# [Work instructions]
Convert the listing, starting with the line containing "You are a computer-use agent. Screen" and going on through the line containing "click(571, 413)", into a Markdown table with the columns Row and Entry. Put a running row number under Row and the line under Entry, and skip any blank lines.

━━━━━━━━━━━━━━━━━━━━━━━━━━━━━━

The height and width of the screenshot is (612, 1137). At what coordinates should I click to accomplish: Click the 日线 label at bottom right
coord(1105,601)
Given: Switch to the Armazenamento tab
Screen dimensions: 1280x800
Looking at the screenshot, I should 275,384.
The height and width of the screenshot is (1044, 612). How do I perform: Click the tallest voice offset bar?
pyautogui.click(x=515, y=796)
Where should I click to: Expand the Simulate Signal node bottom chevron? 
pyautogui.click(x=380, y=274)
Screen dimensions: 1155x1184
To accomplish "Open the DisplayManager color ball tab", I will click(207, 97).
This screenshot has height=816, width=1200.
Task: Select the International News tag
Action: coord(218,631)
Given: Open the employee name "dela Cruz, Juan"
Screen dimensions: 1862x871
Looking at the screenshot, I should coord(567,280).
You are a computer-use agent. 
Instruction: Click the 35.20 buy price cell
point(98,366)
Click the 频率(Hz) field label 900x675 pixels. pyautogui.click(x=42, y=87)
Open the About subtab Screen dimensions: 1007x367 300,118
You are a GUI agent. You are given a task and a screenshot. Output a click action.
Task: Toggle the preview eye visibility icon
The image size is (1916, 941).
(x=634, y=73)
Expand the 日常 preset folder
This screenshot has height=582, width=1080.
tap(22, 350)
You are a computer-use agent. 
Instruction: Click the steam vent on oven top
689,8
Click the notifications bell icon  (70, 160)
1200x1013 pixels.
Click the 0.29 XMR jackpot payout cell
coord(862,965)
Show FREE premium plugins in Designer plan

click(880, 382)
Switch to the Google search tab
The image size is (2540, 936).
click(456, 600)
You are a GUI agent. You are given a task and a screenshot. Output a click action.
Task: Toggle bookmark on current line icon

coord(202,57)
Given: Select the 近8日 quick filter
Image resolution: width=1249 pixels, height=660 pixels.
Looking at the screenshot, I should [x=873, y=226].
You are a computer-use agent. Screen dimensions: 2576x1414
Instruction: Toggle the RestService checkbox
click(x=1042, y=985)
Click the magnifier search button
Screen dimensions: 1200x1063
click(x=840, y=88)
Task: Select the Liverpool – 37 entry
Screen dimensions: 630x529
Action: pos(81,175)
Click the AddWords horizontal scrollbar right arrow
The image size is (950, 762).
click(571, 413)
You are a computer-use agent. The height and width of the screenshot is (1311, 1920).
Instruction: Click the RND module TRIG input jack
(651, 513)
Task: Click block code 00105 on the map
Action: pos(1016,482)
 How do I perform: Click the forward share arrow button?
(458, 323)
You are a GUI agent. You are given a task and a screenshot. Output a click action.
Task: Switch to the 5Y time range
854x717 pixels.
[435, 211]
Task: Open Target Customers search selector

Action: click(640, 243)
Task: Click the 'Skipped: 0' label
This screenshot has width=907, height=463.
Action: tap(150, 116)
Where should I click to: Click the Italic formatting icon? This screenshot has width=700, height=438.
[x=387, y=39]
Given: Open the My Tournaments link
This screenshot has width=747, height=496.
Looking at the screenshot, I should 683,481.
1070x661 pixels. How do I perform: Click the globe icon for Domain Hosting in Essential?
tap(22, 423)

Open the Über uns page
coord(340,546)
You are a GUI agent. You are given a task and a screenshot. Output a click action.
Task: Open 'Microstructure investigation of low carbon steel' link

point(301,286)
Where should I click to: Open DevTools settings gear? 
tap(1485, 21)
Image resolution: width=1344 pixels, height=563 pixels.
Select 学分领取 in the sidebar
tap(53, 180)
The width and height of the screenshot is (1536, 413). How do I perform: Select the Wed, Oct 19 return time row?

━━━━━━━━━━━━━━━━━━━━━━━━━━━━━━

# [Task result]
| Row | Entry |
|---|---|
| 1 | You are a computer-use agent. Screen dimensions: 2576x1414 |
| 2 | Instruction: Toggle the RestService checkbox |
| 3 | click(x=1042, y=985) |
| 4 | Click the magnifier search button |
| 5 | Screen dimensions: 1200x1063 |
| 6 | click(x=840, y=88) |
| 7 | Task: Select the Liverpool – 37 entry |
| 8 | Screen dimensions: 630x529 |
| 9 | Action: pos(81,175) |
| 10 | Click the AddWords horizontal scrollbar right arrow |
| 11 | The image size is (950, 762). |
| 12 | click(571, 413) |